A photo history of the Berlinale

Stars in a divided city

The Cold War was part of the picture at the Berlinale. Stars coming to the city, such as Italian diva Claudia Cardinale, would often pose in front of the Berlin Wall. A bizarre juxtaposition emerges from these shots, with the grinning glamour of Hollywood set against the backdrop of a divide that caused suffering for many people, not only in Berlin, but on both sides of the Iron Curtain.

A photo history of the Berlinale

A fresh wind

In the wake of the revolutionary movements of 1968, the Berlin film festival would also be transformed by a leftward shift that celebrated daring, auteur filmmaking. Ten years later, film critic Wolf Donner (pictured center), who took on the direction of the Berlinale in 1976, moved the film festival from June to February, giving it an edge over Cannes, which is held in May.

A photo history of the Berlinale

Preempting a new era

In 1988, the atmosphere of political change could again be felt in Berlin as Mikhail Gorbachev's glasnost and perestroika policies took hold, with Aleksandr Askoldov’s "The Commissar" screening after a long ban in the Soviet Union. Also that year, filmmaker Agnes Varda premiered two films starring Jane Birkin (pictured), the drama "Kung Fu Master" and the docudrama "Jane B. par Agnès V."

A photo history of the Berlinale

Back in reunified Berlin

After filming "One Two Three" in West Berlin in 1961 while the Wall was being built, director Billy Wilder returned to the German capital and its film festival over three decades later. He is shown here with Horst Buchholz, the lead actor of his Cold War film, the two standing in the slush in front of the Brandenburg Gate in February, 1993.

A photo history of the Berlinale

A new millennium on the red carpet

Dieter Kosslick became the festival director in 2001, giving a new impetus to the venerated celebration of film. A promoter of German cinema, he also boosted the level of glamour on the red carpet and brought more color to the festival. He personally accompanies guest stars to their film premieres, and often wears his trademark black hat — as he is pictured here alongside Judi Dench in 2007.

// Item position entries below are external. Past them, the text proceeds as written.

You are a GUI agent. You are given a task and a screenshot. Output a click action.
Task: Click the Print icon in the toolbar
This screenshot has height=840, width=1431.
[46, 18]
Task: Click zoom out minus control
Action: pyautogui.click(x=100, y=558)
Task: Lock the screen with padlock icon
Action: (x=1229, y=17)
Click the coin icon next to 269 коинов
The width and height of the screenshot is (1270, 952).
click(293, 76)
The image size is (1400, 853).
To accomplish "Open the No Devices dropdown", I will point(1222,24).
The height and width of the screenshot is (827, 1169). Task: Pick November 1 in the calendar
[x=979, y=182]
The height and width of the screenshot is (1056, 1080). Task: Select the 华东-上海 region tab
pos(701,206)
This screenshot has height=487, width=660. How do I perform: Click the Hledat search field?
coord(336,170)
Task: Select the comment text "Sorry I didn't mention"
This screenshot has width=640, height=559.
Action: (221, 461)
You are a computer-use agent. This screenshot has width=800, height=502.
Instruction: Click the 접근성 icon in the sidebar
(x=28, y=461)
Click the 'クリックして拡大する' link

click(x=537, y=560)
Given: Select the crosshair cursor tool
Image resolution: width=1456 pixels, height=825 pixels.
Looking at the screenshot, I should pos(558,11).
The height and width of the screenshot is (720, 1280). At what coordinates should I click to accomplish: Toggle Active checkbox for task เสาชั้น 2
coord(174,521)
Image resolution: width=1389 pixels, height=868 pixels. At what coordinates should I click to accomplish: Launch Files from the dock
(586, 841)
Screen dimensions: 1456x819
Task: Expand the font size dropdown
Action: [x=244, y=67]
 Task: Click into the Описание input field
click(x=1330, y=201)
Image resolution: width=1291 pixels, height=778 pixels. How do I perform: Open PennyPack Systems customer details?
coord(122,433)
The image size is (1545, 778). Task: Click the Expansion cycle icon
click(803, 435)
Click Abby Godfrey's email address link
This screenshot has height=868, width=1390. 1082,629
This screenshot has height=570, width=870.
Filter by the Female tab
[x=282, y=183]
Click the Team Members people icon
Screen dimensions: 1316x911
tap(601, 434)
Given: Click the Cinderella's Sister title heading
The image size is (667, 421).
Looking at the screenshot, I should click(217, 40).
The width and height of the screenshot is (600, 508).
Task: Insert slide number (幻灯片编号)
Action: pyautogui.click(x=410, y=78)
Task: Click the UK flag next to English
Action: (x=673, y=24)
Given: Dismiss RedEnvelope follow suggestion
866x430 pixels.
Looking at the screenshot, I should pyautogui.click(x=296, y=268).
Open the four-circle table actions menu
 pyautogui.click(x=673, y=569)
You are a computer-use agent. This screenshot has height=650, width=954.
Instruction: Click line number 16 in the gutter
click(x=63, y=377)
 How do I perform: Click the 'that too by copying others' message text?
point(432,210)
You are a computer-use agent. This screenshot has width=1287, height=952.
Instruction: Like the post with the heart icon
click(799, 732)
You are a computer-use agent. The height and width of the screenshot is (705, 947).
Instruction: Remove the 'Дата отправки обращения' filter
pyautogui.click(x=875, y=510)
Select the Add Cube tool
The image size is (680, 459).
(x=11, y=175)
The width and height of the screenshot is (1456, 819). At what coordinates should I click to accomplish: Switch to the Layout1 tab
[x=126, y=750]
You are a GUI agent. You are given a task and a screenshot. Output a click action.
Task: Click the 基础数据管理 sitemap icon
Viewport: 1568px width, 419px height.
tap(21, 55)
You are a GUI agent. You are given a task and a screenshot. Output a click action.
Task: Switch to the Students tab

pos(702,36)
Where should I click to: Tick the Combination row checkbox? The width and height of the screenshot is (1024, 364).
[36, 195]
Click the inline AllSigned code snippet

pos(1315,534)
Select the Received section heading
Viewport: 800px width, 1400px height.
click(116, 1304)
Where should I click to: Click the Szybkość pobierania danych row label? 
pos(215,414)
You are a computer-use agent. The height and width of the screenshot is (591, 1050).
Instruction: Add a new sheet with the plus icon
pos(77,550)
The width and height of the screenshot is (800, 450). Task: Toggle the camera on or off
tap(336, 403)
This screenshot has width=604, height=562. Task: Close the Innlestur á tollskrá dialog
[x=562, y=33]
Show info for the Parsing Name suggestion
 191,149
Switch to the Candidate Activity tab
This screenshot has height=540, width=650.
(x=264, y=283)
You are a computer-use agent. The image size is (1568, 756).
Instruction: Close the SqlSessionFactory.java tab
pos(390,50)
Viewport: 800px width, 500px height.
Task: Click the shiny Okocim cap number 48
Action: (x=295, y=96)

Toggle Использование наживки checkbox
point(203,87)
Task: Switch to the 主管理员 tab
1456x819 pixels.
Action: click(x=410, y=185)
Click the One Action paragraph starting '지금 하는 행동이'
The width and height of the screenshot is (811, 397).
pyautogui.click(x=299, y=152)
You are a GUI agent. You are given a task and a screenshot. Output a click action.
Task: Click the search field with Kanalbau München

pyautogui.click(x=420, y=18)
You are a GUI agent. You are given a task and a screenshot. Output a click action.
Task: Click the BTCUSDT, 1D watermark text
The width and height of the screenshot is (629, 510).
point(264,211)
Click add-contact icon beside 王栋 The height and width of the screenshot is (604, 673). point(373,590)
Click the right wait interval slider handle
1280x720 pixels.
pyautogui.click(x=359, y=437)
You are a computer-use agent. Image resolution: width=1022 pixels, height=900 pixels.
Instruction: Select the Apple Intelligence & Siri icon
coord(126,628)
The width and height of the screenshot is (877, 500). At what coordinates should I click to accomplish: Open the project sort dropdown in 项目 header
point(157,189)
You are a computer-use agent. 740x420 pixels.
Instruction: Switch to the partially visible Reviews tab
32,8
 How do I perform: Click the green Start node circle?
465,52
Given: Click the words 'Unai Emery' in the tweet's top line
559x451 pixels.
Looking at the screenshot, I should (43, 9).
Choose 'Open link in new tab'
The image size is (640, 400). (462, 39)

A photo history of the Berlinale

The festival's photographers

The "Between the Films – A Photo History of the Berlinale" exhibition — on show at the German Cinematheque in Berlin from September 28, 2018 through May 5, 2019 — is also a tribute to the work of the festival's press photographers. Erika Rabau, shown here taking a well-earned nap at the 1995 festival, was the Berlinale's official photographer from 1972 until shorty before her death in 2016.